**Your goal**
Show each line below that contains the word "coordinates", copying every such line in full.
[start of Task data]
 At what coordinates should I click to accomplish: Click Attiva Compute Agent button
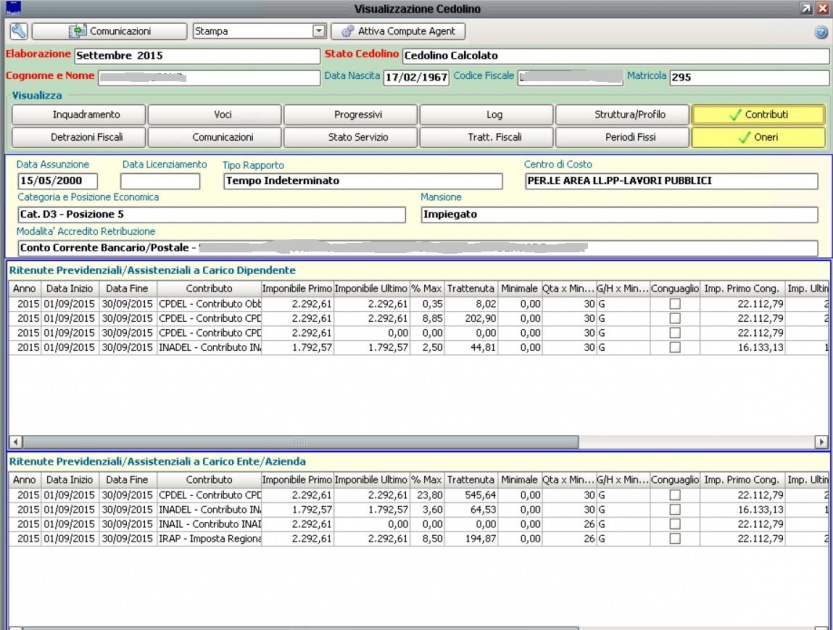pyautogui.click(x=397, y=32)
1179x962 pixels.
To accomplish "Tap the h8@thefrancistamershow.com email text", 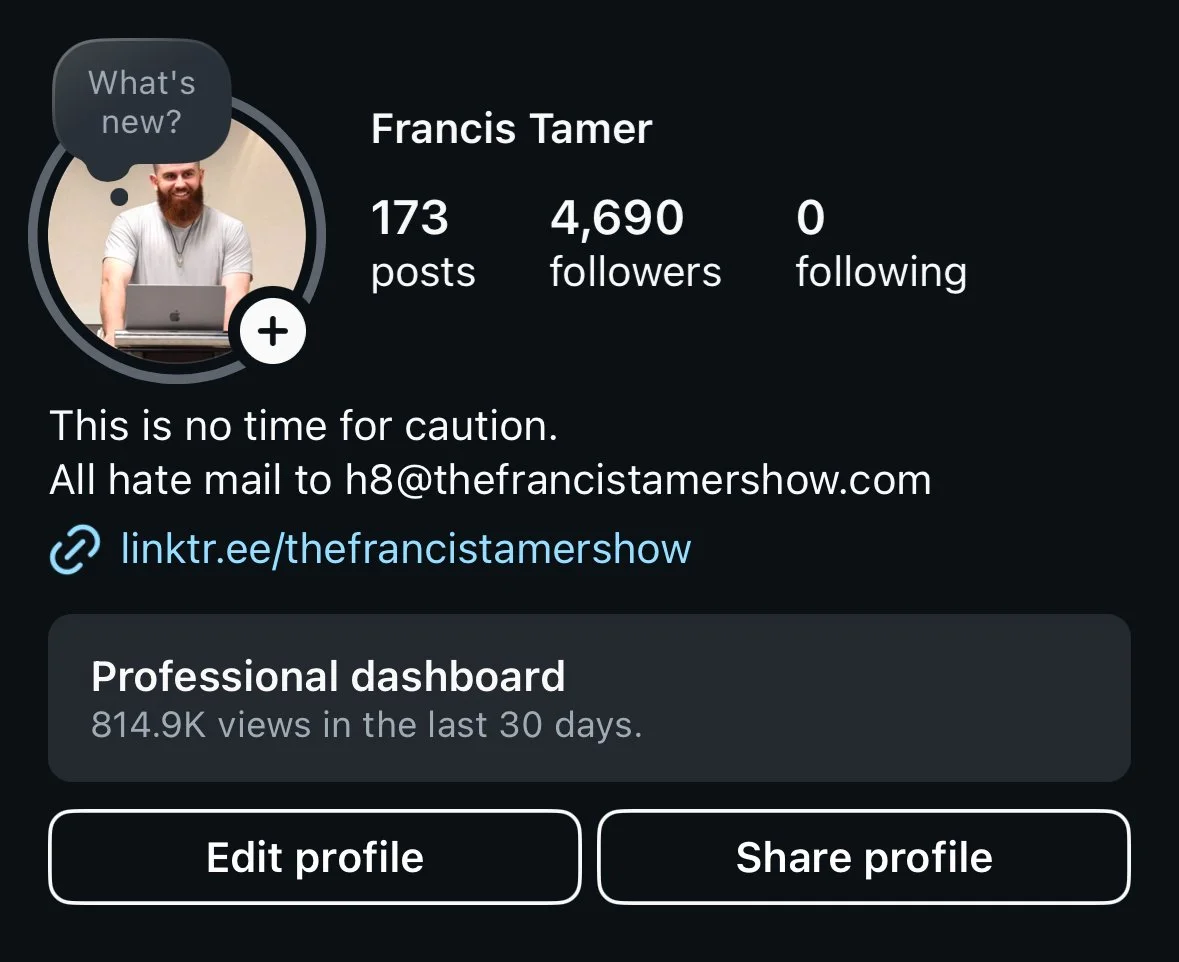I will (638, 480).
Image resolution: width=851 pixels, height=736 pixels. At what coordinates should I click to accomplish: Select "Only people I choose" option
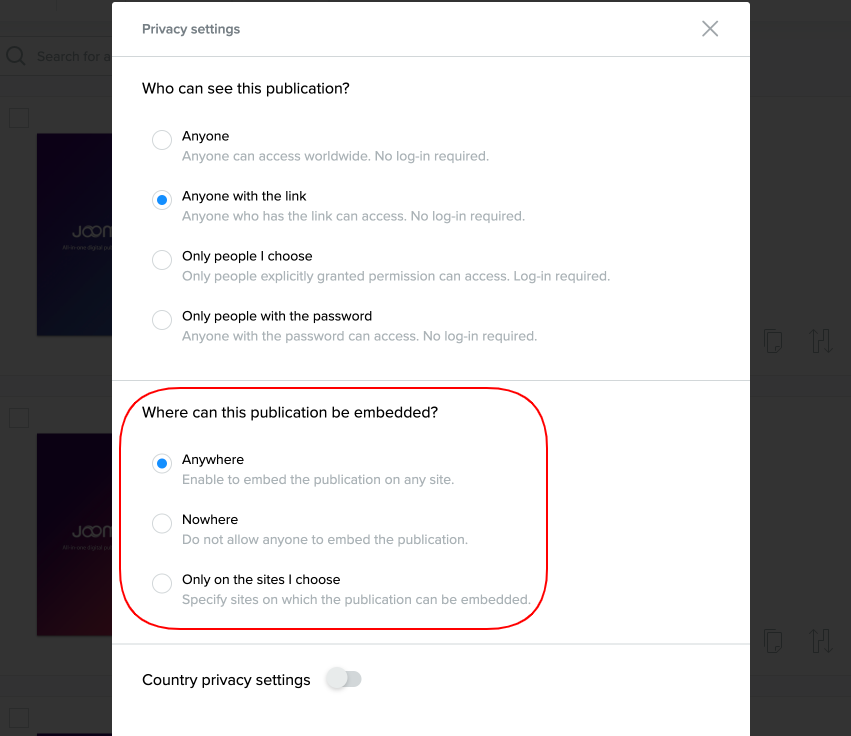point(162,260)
[end of Task data]
**Written reply**
 At what coordinates should I click to accomplish: Click Attiva Compute Agent button
Image resolution: width=851 pixels, height=736 pixels. At what coordinates should I click to accomplish: Select "Only people I choose" option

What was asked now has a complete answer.